__Exercise objective__.
Update the part of the entries that opens with the line containing "Screen dimensions: 680x458" and closes with the line containing "Action: point(410,164)": write it out again with "Structs" changed to "Modules" and nothing else altered.

— Start of Dataset —

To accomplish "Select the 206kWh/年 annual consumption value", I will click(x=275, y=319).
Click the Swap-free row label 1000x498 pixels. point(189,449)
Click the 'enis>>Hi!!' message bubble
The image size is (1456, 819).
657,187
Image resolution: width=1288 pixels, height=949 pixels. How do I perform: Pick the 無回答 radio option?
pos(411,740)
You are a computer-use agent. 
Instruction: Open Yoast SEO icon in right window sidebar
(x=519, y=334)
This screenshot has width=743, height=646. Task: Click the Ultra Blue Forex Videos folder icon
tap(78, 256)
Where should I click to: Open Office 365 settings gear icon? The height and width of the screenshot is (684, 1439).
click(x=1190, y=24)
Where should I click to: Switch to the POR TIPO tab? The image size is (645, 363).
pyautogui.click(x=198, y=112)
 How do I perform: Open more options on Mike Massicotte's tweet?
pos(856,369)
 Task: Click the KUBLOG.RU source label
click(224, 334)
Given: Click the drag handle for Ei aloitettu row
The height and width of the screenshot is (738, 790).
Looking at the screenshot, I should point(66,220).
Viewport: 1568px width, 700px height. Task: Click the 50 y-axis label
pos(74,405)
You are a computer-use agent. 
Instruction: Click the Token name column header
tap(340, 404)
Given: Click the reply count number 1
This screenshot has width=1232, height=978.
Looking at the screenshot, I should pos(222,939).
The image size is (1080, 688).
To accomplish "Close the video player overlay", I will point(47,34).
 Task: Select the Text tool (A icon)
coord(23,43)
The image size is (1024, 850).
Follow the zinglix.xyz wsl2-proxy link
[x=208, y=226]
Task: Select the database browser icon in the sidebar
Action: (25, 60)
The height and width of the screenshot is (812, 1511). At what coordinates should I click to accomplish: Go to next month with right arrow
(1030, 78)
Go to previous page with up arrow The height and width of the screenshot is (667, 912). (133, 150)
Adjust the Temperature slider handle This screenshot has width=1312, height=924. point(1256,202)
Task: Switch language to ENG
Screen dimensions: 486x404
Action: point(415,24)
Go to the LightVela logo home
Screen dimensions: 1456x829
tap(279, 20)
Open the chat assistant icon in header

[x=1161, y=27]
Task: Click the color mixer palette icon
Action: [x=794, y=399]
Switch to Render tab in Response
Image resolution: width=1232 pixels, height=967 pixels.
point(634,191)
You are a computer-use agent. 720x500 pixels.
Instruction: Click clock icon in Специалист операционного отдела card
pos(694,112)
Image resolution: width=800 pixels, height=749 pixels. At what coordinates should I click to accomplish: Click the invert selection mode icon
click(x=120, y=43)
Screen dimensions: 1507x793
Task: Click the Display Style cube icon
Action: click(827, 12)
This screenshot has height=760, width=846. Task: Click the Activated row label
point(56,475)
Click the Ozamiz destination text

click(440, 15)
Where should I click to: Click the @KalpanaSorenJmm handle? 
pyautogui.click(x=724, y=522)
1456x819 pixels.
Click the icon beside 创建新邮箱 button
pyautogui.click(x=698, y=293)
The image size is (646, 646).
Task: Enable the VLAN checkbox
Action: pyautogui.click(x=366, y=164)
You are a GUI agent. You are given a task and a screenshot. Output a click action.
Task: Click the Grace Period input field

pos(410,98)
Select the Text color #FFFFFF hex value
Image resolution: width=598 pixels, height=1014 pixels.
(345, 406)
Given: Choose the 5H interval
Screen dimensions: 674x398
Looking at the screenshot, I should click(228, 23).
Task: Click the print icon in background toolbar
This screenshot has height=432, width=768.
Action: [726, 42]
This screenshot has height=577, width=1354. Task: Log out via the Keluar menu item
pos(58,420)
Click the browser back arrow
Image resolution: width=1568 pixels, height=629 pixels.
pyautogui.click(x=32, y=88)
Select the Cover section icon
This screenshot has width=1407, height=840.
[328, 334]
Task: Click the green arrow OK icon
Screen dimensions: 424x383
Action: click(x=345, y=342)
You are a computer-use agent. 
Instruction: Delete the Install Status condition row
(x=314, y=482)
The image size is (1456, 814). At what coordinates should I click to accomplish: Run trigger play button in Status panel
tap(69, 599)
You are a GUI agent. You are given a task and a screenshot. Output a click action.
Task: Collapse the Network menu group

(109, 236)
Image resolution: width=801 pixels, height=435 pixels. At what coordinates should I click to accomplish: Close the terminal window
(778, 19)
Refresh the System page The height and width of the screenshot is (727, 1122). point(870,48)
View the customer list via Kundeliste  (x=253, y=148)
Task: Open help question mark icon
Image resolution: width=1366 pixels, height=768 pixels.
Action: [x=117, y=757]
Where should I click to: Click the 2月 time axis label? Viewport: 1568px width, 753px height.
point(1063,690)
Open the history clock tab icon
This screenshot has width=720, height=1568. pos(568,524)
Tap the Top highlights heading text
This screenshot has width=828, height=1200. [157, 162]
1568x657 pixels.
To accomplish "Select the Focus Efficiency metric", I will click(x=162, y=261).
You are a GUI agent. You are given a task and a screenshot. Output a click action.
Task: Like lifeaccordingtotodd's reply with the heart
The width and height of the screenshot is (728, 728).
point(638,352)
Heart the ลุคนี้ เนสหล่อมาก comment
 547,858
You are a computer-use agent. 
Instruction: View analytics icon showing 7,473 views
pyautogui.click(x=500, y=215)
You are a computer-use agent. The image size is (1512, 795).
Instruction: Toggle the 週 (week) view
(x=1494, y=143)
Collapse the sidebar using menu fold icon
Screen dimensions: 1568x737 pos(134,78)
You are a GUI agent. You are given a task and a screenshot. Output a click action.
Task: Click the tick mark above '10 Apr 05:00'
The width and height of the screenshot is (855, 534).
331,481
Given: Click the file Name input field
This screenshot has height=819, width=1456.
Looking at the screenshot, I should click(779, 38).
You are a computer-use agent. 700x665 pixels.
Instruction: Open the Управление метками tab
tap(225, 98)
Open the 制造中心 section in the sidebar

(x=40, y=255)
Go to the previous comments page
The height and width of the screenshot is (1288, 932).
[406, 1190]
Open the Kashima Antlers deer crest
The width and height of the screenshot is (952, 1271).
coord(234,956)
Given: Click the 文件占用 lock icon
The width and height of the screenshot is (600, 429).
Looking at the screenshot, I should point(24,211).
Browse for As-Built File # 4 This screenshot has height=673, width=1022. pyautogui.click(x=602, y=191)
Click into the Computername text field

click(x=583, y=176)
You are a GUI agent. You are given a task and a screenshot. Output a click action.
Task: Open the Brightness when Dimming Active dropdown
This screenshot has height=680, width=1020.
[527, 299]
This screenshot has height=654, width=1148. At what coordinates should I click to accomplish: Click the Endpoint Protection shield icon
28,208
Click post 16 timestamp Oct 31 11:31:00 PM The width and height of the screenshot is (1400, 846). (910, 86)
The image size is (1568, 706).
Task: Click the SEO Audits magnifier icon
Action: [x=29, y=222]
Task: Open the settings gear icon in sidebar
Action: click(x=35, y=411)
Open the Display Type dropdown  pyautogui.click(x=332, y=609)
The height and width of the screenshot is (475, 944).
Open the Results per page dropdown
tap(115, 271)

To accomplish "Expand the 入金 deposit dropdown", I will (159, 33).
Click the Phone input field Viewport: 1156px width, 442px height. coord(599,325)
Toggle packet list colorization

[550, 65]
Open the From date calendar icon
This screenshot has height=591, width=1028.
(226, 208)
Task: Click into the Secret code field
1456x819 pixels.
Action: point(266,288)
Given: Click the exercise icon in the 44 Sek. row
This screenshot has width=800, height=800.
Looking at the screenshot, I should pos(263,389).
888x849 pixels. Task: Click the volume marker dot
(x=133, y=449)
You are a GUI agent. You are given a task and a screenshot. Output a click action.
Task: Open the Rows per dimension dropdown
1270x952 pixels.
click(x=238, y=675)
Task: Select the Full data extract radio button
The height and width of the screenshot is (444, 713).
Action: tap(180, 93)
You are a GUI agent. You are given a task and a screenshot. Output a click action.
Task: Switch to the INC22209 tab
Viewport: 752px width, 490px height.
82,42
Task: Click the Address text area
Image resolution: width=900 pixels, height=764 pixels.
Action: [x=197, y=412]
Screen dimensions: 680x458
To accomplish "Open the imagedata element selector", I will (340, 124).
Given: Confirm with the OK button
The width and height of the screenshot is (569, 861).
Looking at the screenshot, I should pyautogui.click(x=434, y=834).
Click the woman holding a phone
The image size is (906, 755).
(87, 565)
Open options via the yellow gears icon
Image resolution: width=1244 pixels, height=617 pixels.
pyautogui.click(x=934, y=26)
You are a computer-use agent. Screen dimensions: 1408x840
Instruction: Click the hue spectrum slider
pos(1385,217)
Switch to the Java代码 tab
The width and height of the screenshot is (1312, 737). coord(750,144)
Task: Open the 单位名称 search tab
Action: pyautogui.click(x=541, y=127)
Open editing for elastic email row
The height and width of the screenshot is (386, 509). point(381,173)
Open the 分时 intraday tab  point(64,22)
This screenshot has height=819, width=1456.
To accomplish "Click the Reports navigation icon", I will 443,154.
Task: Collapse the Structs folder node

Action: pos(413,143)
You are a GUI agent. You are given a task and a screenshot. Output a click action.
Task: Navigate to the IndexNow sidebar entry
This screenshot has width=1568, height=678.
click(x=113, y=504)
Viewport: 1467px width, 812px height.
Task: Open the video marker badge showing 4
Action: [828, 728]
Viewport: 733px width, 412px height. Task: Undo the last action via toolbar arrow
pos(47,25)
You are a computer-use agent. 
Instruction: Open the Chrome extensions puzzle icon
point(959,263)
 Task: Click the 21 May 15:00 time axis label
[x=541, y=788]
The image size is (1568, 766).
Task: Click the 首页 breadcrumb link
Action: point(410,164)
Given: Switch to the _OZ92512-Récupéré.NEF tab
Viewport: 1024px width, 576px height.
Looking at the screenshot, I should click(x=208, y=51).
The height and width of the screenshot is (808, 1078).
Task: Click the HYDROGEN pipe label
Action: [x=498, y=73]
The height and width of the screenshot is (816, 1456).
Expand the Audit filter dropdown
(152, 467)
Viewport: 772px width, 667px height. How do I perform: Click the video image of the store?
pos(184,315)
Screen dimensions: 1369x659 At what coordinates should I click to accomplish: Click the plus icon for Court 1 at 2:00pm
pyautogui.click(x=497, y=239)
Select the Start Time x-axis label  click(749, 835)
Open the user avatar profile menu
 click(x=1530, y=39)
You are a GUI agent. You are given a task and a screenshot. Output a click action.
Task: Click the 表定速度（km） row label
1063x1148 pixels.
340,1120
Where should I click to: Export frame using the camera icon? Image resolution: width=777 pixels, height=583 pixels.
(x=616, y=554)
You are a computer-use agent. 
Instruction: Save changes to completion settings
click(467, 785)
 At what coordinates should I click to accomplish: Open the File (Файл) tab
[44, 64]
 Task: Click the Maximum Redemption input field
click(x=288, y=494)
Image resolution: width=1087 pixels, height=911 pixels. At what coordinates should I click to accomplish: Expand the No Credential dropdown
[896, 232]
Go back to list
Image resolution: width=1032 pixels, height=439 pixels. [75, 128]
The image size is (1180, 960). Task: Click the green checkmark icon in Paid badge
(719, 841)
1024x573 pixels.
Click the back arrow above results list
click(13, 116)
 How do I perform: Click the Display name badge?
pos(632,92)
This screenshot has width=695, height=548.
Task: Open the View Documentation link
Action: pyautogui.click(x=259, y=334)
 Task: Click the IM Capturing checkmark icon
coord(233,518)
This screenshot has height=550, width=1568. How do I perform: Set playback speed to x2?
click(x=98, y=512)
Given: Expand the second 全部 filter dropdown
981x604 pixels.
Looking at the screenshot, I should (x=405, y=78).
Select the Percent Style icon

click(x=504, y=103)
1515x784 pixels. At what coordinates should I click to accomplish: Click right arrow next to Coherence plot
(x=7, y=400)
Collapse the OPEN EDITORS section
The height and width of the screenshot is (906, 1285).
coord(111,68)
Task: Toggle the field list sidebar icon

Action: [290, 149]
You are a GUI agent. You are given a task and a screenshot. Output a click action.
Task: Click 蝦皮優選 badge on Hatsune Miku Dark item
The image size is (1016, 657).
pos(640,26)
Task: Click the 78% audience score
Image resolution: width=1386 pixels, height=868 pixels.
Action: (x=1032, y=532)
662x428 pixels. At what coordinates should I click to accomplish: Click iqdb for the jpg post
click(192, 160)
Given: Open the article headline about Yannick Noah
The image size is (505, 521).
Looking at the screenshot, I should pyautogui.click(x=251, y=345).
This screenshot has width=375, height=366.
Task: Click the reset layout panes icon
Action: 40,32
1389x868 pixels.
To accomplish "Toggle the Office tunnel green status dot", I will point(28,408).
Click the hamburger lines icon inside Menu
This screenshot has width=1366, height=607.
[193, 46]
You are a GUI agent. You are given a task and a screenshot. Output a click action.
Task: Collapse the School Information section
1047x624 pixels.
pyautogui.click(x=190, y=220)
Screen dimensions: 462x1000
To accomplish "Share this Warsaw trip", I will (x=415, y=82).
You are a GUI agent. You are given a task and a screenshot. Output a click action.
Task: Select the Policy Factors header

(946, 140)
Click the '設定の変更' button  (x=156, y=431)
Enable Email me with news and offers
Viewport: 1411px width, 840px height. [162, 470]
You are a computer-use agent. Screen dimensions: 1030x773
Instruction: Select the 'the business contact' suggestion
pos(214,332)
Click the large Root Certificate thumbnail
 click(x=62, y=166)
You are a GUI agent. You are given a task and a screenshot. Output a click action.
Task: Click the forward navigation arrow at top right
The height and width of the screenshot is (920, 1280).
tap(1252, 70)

— End of Dataset —

__Response to the task__.
Screen dimensions: 680x458
To accomplish "Open the imagedata element selector", I will (340, 124).
Given: Confirm with the OK button
The width and height of the screenshot is (569, 861).
Looking at the screenshot, I should pyautogui.click(x=434, y=834).
Click the woman holding a phone
The image size is (906, 755).
(87, 565)
Open options via the yellow gears icon
Image resolution: width=1244 pixels, height=617 pixels.
pyautogui.click(x=934, y=26)
You are a computer-use agent. Screen dimensions: 1408x840
Instruction: Click the hue spectrum slider
pos(1385,217)
Switch to the Java代码 tab
The width and height of the screenshot is (1312, 737). coord(750,144)
Task: Open the 单位名称 search tab
Action: pyautogui.click(x=541, y=127)
Open editing for elastic email row
The height and width of the screenshot is (386, 509). point(381,173)
Open the 分时 intraday tab  point(64,22)
This screenshot has height=819, width=1456.
To accomplish "Click the Reports navigation icon", I will 443,154.
Task: Collapse the Modules folder node

Action: pos(413,143)
You are a GUI agent. You are given a task and a screenshot. Output a click action.
Task: Navigate to the IndexNow sidebar entry
This screenshot has width=1568, height=678.
click(x=113, y=504)
Viewport: 1467px width, 812px height.
Task: Open the video marker badge showing 4
Action: [828, 728]
Viewport: 733px width, 412px height. Task: Undo the last action via toolbar arrow
pos(47,25)
You are a computer-use agent. 
Instruction: Open the Chrome extensions puzzle icon
point(959,263)
 Task: Click the 21 May 15:00 time axis label
[x=541, y=788]
The image size is (1568, 766).
Task: Click the 首页 breadcrumb link
Action: point(410,164)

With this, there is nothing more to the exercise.